Astronomers have long thought that comets and asteroids exist in other planetary systems – perhaps 'Oumuamua came from one of them. Most current models of our own Solar System suggest that such small bodies are leftovers from the era of planet formation, and other planetary systems should also have produced comets and asteroids. Studying them would offer powerful insights into the similarities and differences in planetary system formation. So far, however, it has been impossible: the presumed large populations of comets and asteroids found in exoplanetary circumstellar disks are far away and their individual members are faint and spatially unresolved.
'Oumuamua might therefore be a rare scientific resource, and it became the subject of an intense, though brief, observing campaign - brief because it was so fast moving that it quickly became too distant and faint to detect. Nevertheless, the observations that were completed found that it was reddish in color, with no apparent spectral features and no signs of gas or dust. All these suggest it might be something like a primitive ("D-type") asteroid, although in truth there is no good analog known in our solar system. Most remarkable of all, as it rotated its variable light curve revealed that it has a very elongated shape: six times longer than it is wide.
The IRAC camera on the Spitzer Space Telescope is currently about 155 million miles from Earth, and had a very different viewing angle toward 'Oumuamua than did Earth-bound telescopes. CfA astronomers Joe Hora, Howard Smith and Giovanni Fazio, together with their long-standing team of Near Earth Object scientists and other colleagues, pointed IRAC at the spot in the sky where predictions placed 'Oumuamua (because it is not bound to the Solar system and is so fast moving, 'Oumuamua’s path in the sky was comparatively difficult to calculate). After thirty hours of staring – a relatively long time – the object was not detected, and subsequent orbital analyses confirmed that the camera was pointed correctly towards it. The limit to its emission, however, was so low that it enabled the team to constrain some of its physical properties. The lack of an infrared signal, for example, suggests it has no gas or dust, species that would be expected if it were a cometary-like body. The scientists also calculate that, depending on its exact composition and reflectivity, 'Oumuamua is at least 240 meters (and maybe as much as one kilometer) in its longest dimension (for Star Trek aficionados, some fans estimate the length of the Enterprise to be 725 meters). The object has now moved too far for any of our telescopes to see it, and so although it will remain an interstellar mystery, it reminds us yet again that our cosmic neighborhood is full of surprises.

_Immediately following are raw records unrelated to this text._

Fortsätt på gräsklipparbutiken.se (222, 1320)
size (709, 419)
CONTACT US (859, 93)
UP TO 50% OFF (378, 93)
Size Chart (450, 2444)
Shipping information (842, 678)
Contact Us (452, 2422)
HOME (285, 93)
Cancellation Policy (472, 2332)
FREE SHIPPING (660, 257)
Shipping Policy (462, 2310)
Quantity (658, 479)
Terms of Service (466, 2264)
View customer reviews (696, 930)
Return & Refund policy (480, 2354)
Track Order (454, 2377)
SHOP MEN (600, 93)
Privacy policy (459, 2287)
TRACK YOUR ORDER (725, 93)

"Spitzer Observations of Interstellar Object 1I/'Oumuamua," David E. Trilling, Michael Mommert, Joseph L. Hora, Davide Farnocchia, Paul Chodas, Jon Giorgini, Howard A. Smith, Sean Carey, Carey M. Lisse, Michael Werner, Andrew McNeill, Steven R. Chesley, Joshua P. Emery, Giovanni Fazio, Yanga R. Fernandez, Alan Harris, Massimo Marengo, Michael Mueller, Alissa Roegge, Nathan Smith, H. A. Weaver, Karen Meech, and Marco Micheli, AJ (in press) 2018.